Body inclusion e age-diversity
Se ad oggi tale è la tendenza più diffusa, nella cornice della Milano Fashion Week si sono verificate alcune eccezioni: Marco Rambaldi, da sempre fedele ai valori, ha portato in passerella corporeità e identità variegate, dando prova stagione dopo stagione delle incredibili potenzialità della narrazione sulla bellezza femminile; così come Sunnei che ha scelto donne âgée come modelle, ridonando centralità al tema dell’age-diversity. Due esempi che tratteggiano uno scenario deludente – considerando il cospicuo numero di brand che hanno sfilato nel capoluogo lombardo – e che evidenziano la necessità di riportare il tema alla sua centralità, riflettendo soprattutto sul tema dell’autenticità.

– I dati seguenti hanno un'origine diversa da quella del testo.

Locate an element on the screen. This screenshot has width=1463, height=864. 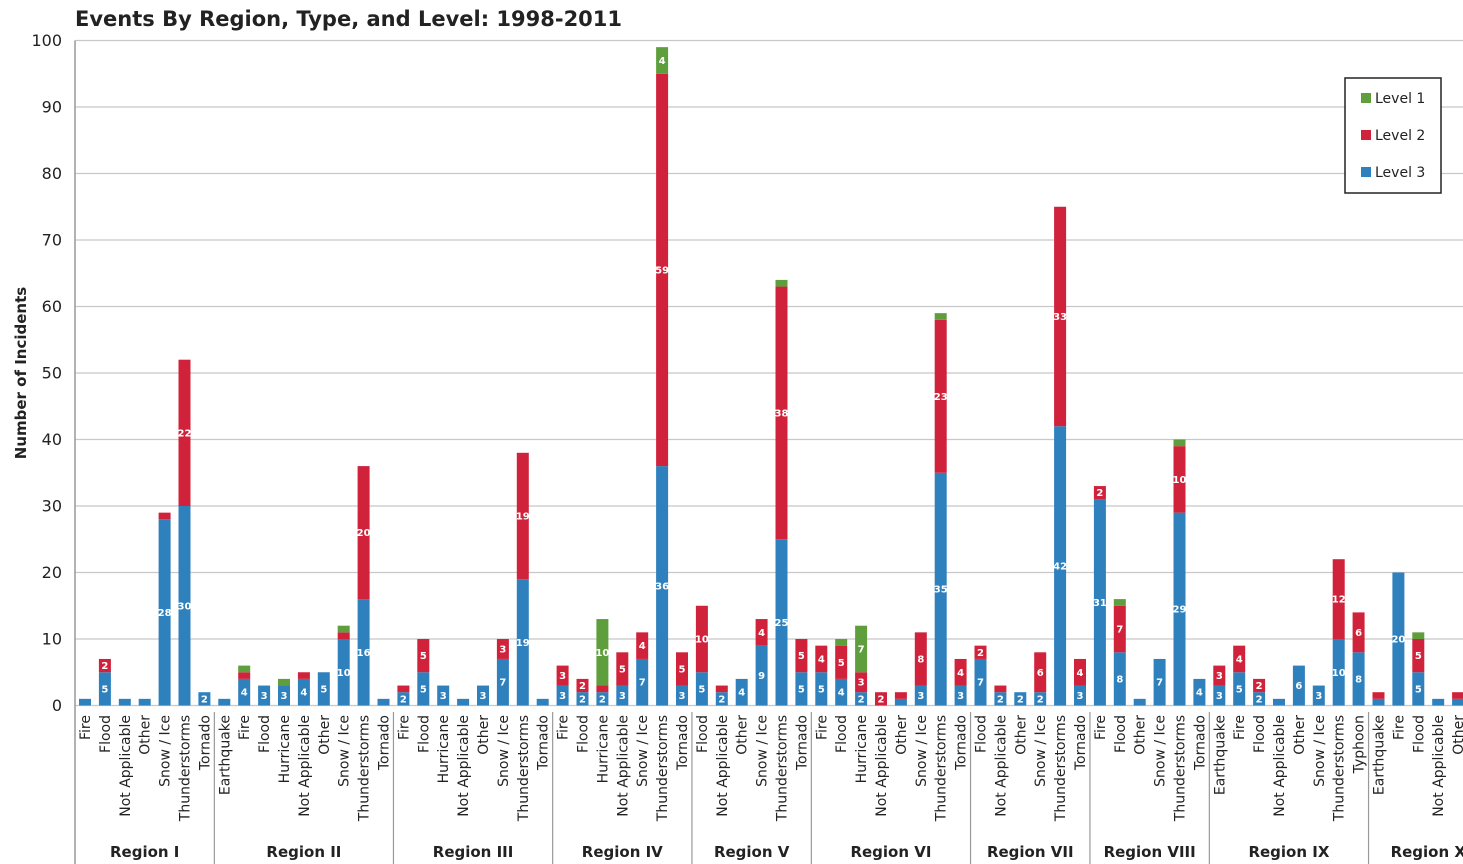
category-label: Snow / Ice is located at coordinates (345, 751).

Un dibattito che sintetizza le proprie potenzialità e contraddizioni nel recente ritorno del Victoria’s Secret Fashion Show. Dopo essere stato oggetto di aspre critiche a causa dell’omologazione estetica pericolosa promossa della modelle in passerella, l’azienda di lingerie in questi ultimi anni ha ripensato non solo il proprio posizionamento sul mercato, ma soprattutto i valori fondati del brand spostando il focus su un’idea sempre più inclusiva. Nel corso dello show, al fianco degli angeli più celebri – Adriana Lima, Alessandra Ambrosio, e Tyra Banks – hanno sfilato anche le modelle curvy Paloma Elsesser e Ashley Graham, le prime modelle trans Valentina Sampaio e Alex Consani.

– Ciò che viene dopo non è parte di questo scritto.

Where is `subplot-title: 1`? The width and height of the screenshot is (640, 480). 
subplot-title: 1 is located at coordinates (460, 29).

Il rebranding di Victoria’s Secret
Con il ritorno del celebre Fashion Show – che nonostante la nuova immagina ha suscitato ancora critiche -, Victoria’s Secret ha dato prova dell’operazione di rebranding che il marchio ha compiuto negli ultimi anni, in cui la consapevolezza del consumatore – sempre più attento alla comunicazione e al patrimonio valoriale scelti dalle grandi maison – ha reso necessario un ripensamento del posizionamento. Tuttavia la discussione nata intorno al Victoria’s Secret Fashion Show 2025 ha aperto anche a una più profonda riflessione sul confine sempre più labile tra la Body Positivity – declinata in ogni sua forma, dalla size inclusion alla age-diversity – intesa come valore fondante dell’immagine del brand, che intende contribuire a un cambiamento concreto, e lo sfruttamento strumentali di tali temi – in ottica di “inclusivity-washing” – al solo scopo di assecondare il dibattito.

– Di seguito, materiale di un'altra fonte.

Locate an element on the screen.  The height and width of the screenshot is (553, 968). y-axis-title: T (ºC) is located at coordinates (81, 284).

Pertanto, agli occhi di un consumatore sempre più attento e consapevole è evidente che non sia più sufficiente relegare il tema della Body Inclusion a una semplice tendenza di stagione, bensì è necessario – e urgente – ridonare centralità alla questione, al fine di farsi promotori di un cambiamento concreto (e non solo stagionale). In tali termini, il seme del cambiamento risiede nelle mani dei consumatori, i quali hanno il potere di prendere le distanze da brand che sfruttano temi sociali per un ritorno concreto, preferendo invece quelli che ne fanno un valore costituente.